§ ЗАДАНИЕ 1
Перепишите без изменений записи, начиная со строки, содержащей «Viewport: 2575px width, 1346px», и заканчивая строкой, содержащей «The image size is (563, 317).», включительно.

§ ИСХОДНЫЙ ТЕКСТ
+ + +

Поэтому так одинок Треплев. Одинок как человек и как художник. Именно от одиночества его страдает и его искусство: "Я одинок, не согрет ничьей привязанностью, мне холодно, как в подземелье, и, что бы я ни писал, всё это сухо, чёрство, мрачно". Вот где средоточие всей проблемы. Проблема и самого автора, который в собственном творчестве сумел её одолеть.
Треплев соприкасается с трагическим противоречием, когда создаёт свою пьесу. Она обнаруживает несовпадение резких индивидуалистических стремлений художника с попыткой выйти на над-индивидуальный уровень мировидения. Тут возникает проблема самости художника, проблема авторской собственности на созданное, — неразрешимая в рамках секулярного искусства. Единство может быть достигнуто лишь при преодолении самоуединения. А это потребует в конечном итоге отказа от авторского права. Вспомним, что величайшие творцы средневекового религиозного искусства (зодчие, иконописцы) были анонимны. Но это было возможно при полноте христианского отношения к делу. Для художника Нового времени это невозможно.

+ + +

§ ИСХОДНЫЕ ЗАПИСИ
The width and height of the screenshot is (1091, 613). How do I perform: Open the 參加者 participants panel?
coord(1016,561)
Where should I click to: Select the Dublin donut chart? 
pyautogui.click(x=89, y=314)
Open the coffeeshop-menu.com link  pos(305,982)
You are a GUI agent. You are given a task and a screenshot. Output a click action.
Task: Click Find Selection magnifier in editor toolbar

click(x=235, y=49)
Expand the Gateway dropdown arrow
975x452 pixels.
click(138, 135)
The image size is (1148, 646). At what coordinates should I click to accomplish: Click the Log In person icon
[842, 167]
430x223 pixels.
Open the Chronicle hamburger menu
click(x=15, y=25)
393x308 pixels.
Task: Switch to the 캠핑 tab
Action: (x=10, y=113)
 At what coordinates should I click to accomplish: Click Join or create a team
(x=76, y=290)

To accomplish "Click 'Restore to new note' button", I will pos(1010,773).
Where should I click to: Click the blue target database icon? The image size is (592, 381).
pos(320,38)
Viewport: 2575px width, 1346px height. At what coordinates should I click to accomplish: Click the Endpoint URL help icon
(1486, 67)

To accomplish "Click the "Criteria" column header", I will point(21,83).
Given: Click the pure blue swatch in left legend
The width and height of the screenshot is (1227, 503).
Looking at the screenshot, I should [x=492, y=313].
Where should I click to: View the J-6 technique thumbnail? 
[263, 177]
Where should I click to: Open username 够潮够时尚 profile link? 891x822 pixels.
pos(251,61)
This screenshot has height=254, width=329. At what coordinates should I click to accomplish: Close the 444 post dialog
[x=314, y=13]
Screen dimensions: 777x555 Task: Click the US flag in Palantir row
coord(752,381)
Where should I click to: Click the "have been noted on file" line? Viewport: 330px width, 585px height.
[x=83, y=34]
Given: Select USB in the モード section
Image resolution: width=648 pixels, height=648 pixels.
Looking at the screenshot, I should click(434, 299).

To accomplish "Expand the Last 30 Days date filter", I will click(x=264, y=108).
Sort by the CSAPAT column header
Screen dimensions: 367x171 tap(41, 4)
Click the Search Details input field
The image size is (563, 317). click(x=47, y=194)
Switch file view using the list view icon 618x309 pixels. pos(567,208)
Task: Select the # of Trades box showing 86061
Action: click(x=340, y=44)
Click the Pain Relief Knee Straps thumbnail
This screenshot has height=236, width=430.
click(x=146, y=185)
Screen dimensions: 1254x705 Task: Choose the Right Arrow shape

+ + +

§ ЗАДАНИЕ 2
Ответьте на вопросы по тексту о Треплеве.
(а) Каким, по словам Треплева, выходит всё, что бы он ни писал?
(б) Что обнаруживает пьеса, которую создаёт Треплев?
(в) Какими, согласно тексту, были величайшие творцы средневекового религиозного искусства?

§ ОТВЕТ 1
Viewport: 2575px width, 1346px height. At what coordinates should I click to accomplish: Click the Endpoint URL help icon
(1486, 67)

To accomplish "Click the "Criteria" column header", I will point(21,83).
Given: Click the pure blue swatch in left legend
The width and height of the screenshot is (1227, 503).
Looking at the screenshot, I should [x=492, y=313].
Where should I click to: View the J-6 technique thumbnail? 
[263, 177]
Where should I click to: Open username 够潮够时尚 profile link? 891x822 pixels.
pos(251,61)
This screenshot has height=254, width=329. At what coordinates should I click to accomplish: Close the 444 post dialog
[x=314, y=13]
Screen dimensions: 777x555 Task: Click the US flag in Palantir row
coord(752,381)
Where should I click to: Click the "have been noted on file" line? Viewport: 330px width, 585px height.
[x=83, y=34]
Given: Select USB in the モード section
Image resolution: width=648 pixels, height=648 pixels.
Looking at the screenshot, I should click(434, 299).

To accomplish "Expand the Last 30 Days date filter", I will click(x=264, y=108).
Sort by the CSAPAT column header
Screen dimensions: 367x171 tap(41, 4)
Click the Search Details input field
The image size is (563, 317). click(x=47, y=194)

§ ОТВЕТ 2
(а) Сухим, чёрствым, мрачным.
(б) Несовпадение резких индивидуалистических стремлений художника с попыткой выйти на над-индивидуальный уровень мировидения.
(в) Анонимными.